Brexit will strengthen not weaken the UK’s ties with Poland, Theresa May is to insist on a visit to Warsaw – where she will announce plans for enhanced defence and security co-operation.
Poland will still “matter greatly” to the UK after it leaves the EU, she will say, citing shared history and values.
A proposed new defence treaty will be a “powerful symbol” of co-operation, the PM will tell her Polish counterpart.
The UK will also back an initiative to blunt Russian propaganda in the region.
The treaty will be only the second bilateral defence agreement the UK has with a European ally, after France.
It will provide a framework for enhanced co-operation in training, information sharing, defence procurement and joint exercises between the Nato partners.
The proposed relationship comes after Mrs May sacked one of her closest allies, First Secretary of State Damian Green, after he made “misleading” statements about what he knew about computer pornography claims.
At a bilateral summit in the Polish capital, Warsaw, Mrs May will vow that after the UK’s departure from the EU in March 2019, the “deep ties of friendship” between the countries will continue to flourish.
“Poland matters greatly to the UK,” Mrs May will say. “Our partnership is broad, vibrant and diverse and we both share a steadfast commitment to Europe’s security and defence.”
“I am determined that Brexit will not weaken our relationship with Poland.
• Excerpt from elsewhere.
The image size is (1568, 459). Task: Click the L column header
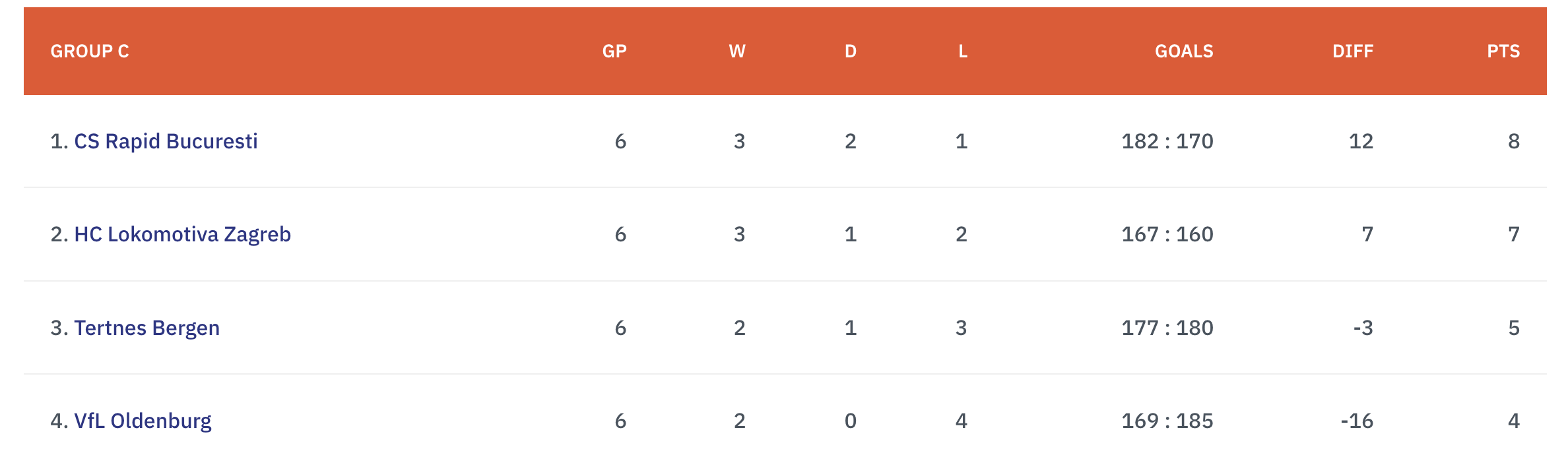[963, 51]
Rather, it will serve as a catalyst to strengthen it.”
Her visit comes hours after the EU announced disciplinary measures against Poland, accusing the country of undermining the independence of its judges.
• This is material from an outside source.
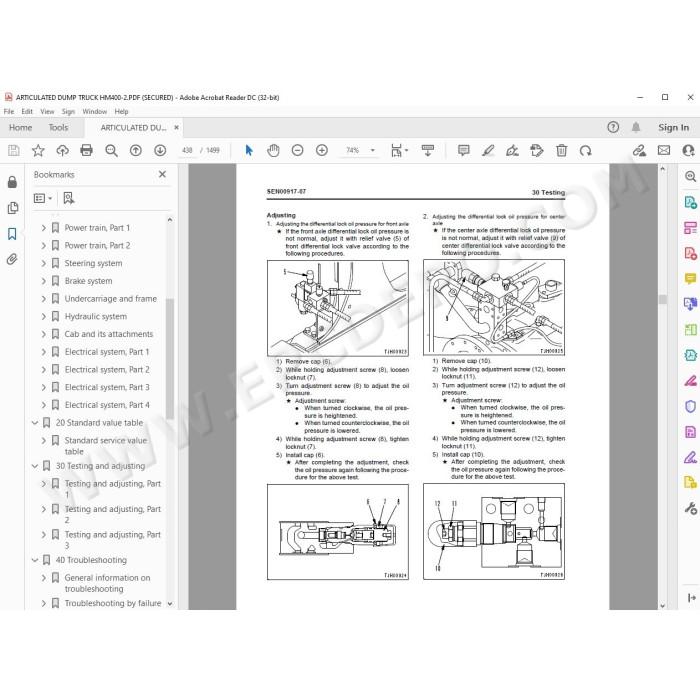Open the Brake system bookmark
The width and height of the screenshot is (700, 700).
88,281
Downing Street said Mrs May would raise her concerns with the Polish prime minister, Mateusz Morawiecki.
She will announce that the UK is to provide £5m of funding to a joint UK-Polish plan to counter Russian misinformation in the region.
Part of the money will go towards supporting Belsat, a “free and frank” Polish-funded TV channel broadcasting in Belarus, one of Russia’s closest allies in the region.
Last month, Mrs May said Moscow was seeking to “sow discord” in the West by meddling in elections and mounting cyber attacks against critical infrastructure.
The PM recently wrote to the 980,000 Poles in the UK urging them to stay in the country after Brexit, reassuring them that the process of applying for settled status will be quick and inexpensive.
On her visit to Warsaw, Mrs May will be accompanied by senior members of the cabinet, including Foreign Secretary Boris Johnson, Chancellor Philip Hammond and Defence Secretary Gavin Williamson.